Work item:
Exclude every picture. Output verbatim the lines from the one containing "Instruction: Select the" to the end of the data.

[Source records]
****************************************
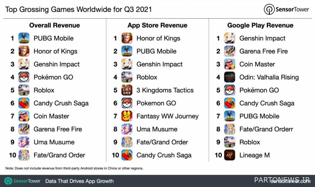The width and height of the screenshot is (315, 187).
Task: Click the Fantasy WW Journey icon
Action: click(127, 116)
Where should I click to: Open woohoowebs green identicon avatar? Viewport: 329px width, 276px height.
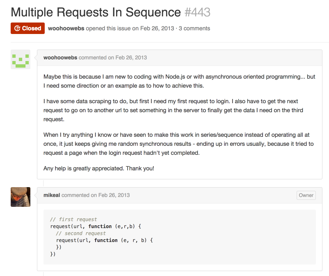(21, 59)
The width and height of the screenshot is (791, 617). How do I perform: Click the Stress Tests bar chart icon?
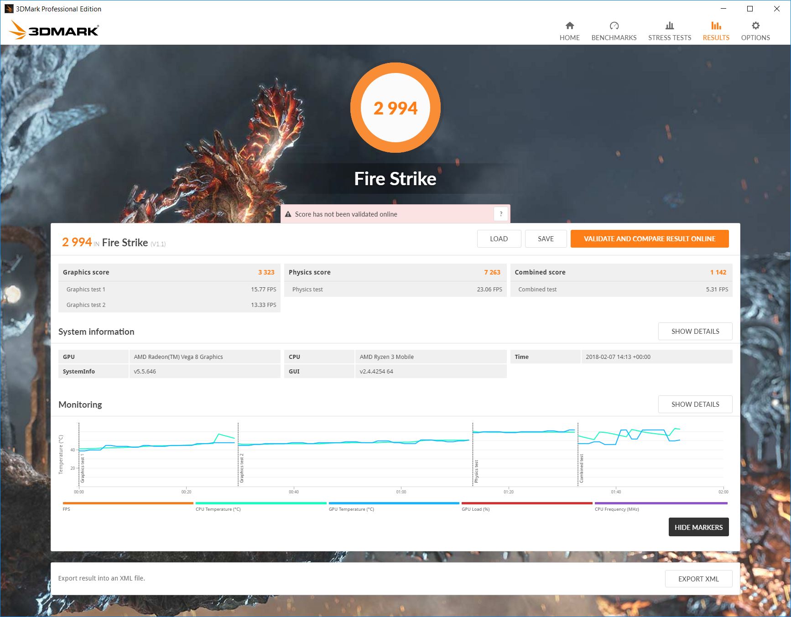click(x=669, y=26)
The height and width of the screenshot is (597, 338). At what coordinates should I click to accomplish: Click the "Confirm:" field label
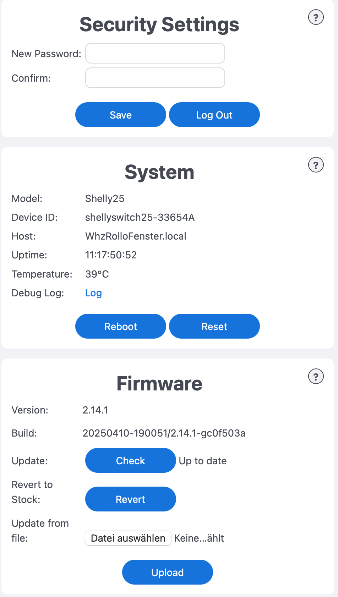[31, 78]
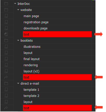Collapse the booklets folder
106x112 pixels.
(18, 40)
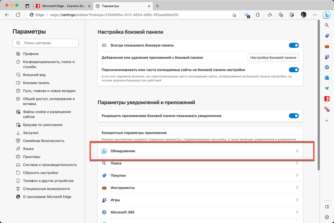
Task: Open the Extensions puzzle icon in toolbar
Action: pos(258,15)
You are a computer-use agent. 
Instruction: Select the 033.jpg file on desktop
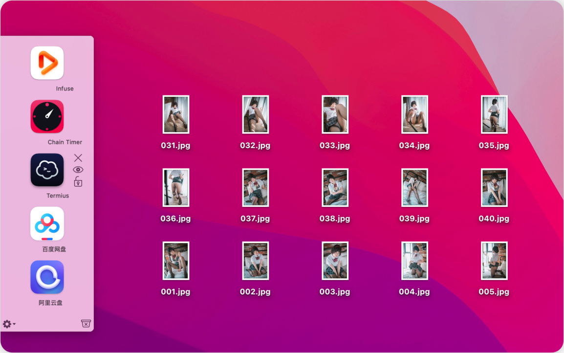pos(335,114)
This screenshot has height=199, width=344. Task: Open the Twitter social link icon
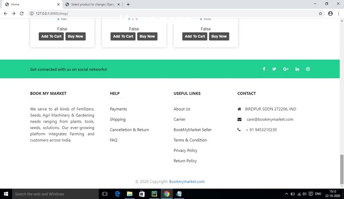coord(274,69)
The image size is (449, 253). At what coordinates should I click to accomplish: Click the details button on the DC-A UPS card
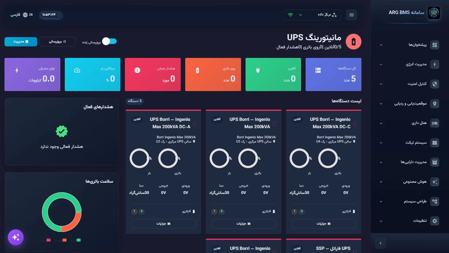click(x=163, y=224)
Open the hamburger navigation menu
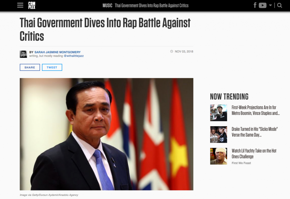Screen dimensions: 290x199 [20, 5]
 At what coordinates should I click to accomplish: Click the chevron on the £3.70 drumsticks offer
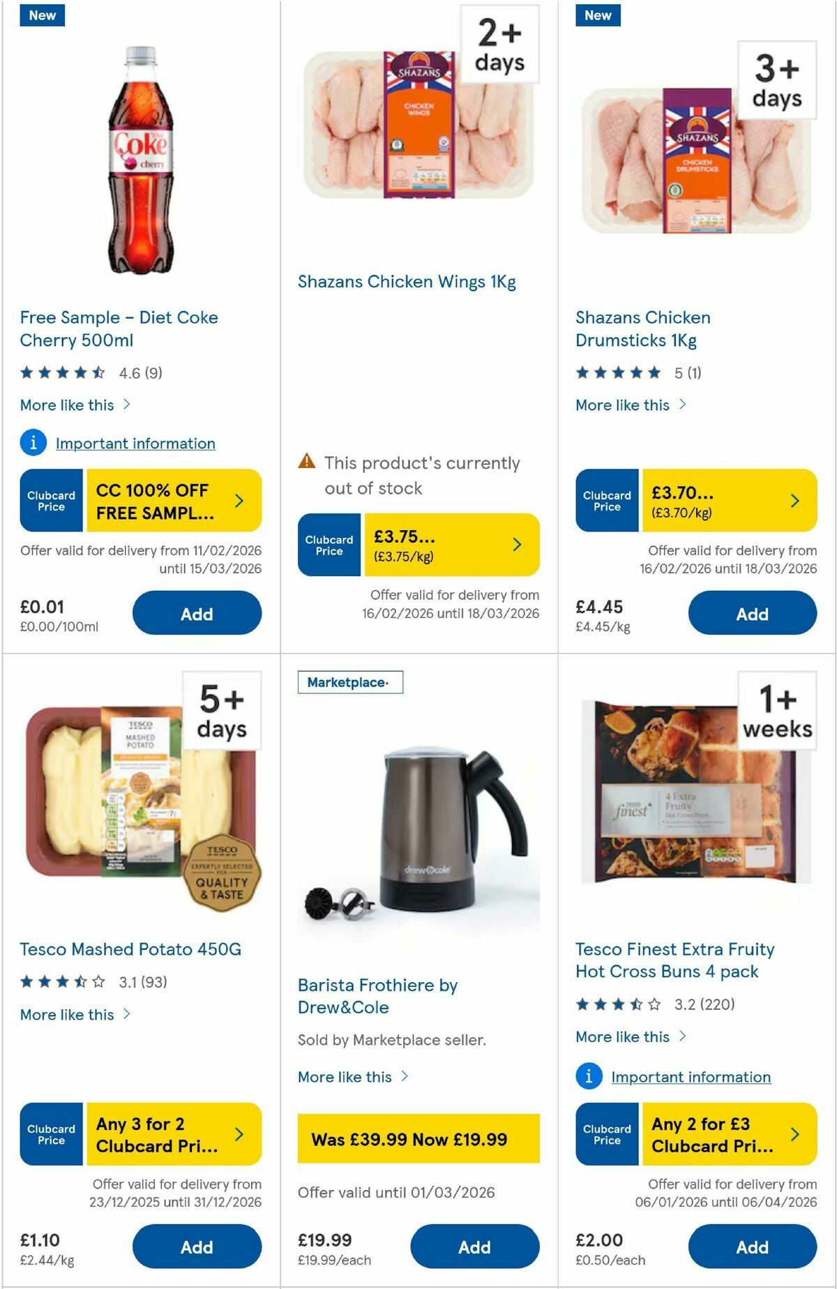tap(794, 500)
****************************************
Result for this task:
Instruction: Select the 033.jpg file on desktop
pos(335,114)
This screenshot has height=199, width=344. Task: Open the Twitter social link icon
coord(274,69)
The image size is (449, 253). At what coordinates should I click to accomplish: Click the details button on the DC-A UPS card
click(x=163, y=224)
Open the hamburger navigation menu
Screen dimensions: 290x199 [20, 5]
 At what coordinates should I click to accomplish: Click the chevron on the £3.70 drumsticks offer
tap(794, 500)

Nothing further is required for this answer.